If you are starting a new C++ project, you’re faced with a few difficult decisions. C++ is not a ‘batteries-included’ language, so you need to pick a few technologies before you can start.
Yet worse, the answer to most of the pressing questions is often ‘it depends’ and changing one of the choices mid-project can be very expensive.
Therefore, I have compiled this list to give totally biased and oversimplified to the most important questions. If you want more nuanced answers, feel free to do your own research.

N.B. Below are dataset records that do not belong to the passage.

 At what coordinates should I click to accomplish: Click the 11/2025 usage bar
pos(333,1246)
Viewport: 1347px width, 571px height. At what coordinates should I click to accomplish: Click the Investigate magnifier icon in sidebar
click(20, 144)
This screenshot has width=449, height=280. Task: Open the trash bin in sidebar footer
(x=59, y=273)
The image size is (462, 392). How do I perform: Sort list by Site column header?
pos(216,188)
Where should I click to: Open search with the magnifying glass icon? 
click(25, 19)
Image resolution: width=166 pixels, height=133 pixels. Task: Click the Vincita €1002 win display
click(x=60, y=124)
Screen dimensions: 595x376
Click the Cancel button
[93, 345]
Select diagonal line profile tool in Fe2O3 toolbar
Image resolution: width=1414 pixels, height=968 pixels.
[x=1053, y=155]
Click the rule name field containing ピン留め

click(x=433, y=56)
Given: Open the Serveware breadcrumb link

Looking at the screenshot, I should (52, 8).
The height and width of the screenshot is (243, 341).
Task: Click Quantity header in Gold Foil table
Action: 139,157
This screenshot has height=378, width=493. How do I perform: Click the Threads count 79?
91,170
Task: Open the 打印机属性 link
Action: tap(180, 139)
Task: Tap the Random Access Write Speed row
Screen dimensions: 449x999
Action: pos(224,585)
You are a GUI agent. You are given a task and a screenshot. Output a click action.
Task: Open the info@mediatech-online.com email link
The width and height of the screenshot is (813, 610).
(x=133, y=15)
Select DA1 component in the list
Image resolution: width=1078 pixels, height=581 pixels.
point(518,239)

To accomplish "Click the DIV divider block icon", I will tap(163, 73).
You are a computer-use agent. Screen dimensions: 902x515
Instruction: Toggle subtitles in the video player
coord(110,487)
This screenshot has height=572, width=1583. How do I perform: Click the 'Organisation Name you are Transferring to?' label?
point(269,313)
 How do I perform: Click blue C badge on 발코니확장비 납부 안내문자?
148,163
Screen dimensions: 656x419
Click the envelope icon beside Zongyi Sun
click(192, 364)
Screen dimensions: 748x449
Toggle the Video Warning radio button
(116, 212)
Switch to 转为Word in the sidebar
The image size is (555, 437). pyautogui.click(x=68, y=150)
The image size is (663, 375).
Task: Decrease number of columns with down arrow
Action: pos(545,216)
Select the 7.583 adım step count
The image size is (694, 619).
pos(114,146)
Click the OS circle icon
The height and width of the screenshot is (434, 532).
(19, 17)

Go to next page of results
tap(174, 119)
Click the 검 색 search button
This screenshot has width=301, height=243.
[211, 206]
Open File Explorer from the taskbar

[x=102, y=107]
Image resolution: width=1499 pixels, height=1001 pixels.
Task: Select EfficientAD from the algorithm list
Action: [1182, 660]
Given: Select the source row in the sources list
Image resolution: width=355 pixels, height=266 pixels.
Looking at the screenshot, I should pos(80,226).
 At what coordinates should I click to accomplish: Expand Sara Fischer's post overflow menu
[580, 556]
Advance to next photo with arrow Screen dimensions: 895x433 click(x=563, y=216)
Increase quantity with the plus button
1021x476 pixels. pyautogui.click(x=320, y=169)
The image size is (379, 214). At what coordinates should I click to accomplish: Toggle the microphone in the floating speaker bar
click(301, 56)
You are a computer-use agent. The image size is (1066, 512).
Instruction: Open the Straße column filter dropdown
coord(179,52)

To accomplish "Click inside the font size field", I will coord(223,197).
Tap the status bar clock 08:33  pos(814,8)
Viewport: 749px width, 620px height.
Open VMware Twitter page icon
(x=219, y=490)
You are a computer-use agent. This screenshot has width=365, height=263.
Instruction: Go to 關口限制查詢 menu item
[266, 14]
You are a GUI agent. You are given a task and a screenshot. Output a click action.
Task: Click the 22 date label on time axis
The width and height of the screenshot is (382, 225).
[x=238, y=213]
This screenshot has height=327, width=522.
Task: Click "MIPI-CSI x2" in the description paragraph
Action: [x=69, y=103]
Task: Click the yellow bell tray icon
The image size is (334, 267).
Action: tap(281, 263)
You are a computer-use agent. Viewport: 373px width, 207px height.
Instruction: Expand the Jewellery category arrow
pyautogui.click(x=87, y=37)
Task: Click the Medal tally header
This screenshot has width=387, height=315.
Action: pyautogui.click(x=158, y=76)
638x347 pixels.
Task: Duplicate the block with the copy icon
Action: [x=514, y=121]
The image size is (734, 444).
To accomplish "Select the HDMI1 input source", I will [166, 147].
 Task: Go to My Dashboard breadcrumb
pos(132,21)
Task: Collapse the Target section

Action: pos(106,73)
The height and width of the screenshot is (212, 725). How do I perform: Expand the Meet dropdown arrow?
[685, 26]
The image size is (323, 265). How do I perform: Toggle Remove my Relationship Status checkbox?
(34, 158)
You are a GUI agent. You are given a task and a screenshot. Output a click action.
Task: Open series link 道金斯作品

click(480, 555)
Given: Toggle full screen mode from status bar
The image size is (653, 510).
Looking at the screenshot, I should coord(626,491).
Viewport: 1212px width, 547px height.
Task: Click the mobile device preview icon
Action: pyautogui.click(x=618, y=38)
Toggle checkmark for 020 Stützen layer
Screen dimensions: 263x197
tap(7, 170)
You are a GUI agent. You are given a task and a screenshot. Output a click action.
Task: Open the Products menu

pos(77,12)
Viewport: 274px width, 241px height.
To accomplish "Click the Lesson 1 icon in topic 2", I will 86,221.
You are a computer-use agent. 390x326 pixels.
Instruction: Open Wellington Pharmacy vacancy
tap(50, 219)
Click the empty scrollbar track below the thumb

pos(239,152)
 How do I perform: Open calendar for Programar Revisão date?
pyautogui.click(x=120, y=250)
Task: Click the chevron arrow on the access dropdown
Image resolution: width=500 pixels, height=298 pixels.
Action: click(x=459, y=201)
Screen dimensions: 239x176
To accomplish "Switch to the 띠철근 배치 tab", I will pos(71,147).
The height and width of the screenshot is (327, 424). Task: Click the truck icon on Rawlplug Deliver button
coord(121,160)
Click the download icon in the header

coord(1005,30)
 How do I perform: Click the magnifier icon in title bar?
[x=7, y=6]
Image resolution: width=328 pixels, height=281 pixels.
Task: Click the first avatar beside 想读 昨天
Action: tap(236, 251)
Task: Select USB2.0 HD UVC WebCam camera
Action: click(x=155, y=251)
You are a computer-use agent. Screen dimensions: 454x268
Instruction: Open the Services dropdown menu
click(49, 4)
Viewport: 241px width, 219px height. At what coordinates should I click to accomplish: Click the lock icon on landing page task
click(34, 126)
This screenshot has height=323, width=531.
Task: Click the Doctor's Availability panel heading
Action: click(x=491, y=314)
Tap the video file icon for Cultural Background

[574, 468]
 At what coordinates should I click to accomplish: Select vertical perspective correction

This is meant to be a somewhat amusing starting point.
FAQ
1. Which OS should I pick?
Linux
Rationale
Usually, not a choice you can make yourself – but if you do: dependency management is easier with a package manager, and it seems to be the most dominant OS in the C++ community. Hence you will get the best support and easiest access to technologies.
2. Which build system should I use?
CMake
Rationale
This is what everyone else is using, and those that are not are a real pain. For better or worse, the market is locked in. With target based properties in modern CMake, it’s not even that bad.
3. Which IDE should I choose?
Visual Studio 2017 on Windows, CLion everywhere else.
Rationale
CLion is getting more robust and feature rich with every release. Native CMake support and really cool refactoring capabilities finally make this a valid contender to Visual Studio’s crown. However, the VS debugger is still the best in the game, so VS still comes out on top on Windows – tho not by a huge margin.
4. Which Language version should you use?
C++14
Rationale
C++17 is not quite there yet with library, tool and platform support. Also, people do not really know how to use it well yet. C++14 builds on the now well-established C++11, which a few rather important “fixes” – and support is ubiquitous.
5. Which GUI toolkit should you use?
Qt
Rationale
No other toolkit comes close in maturity. Qt’s signal/slot system almost seamlessly integrates with C++11 lambdas, making the precompile step needed for SLOTs a non-issue. Barring the license costs for closed-source projects, there is really no reason not to use it.
6. Should you use Boost?
No
Rationale
Boost is a huge and clunky dependency that will explode your build times as soon as you even touch it. And it’s ‘viral’ enough that you can distinguish a Boost project from a non-Boost project. Boost.Optional, Boost.Variant and Boost.Filesystem prepare you for a smooth transition to C++17, but there are other more lightweight alternatives available.
Closing thoughts
There you have my totally biased opinion but hopefully entertaining. YMWV, but I think this is a good starting point if you don’t want to exeriment too much.
You’ve suggested Qt, but CLion as IDE… Quite chaotic advice.
Why do you think that? Would you suggest QtCreator?
Of course 🙂 At least it “plays” well with Qt.
I don’t have any friction with Qt and CLion either. In fact, I was using mostly using QtCreator before slowly switching all projects over to CLion. QtCreator is still a viable alternative if you don’t want to buy CLion tho.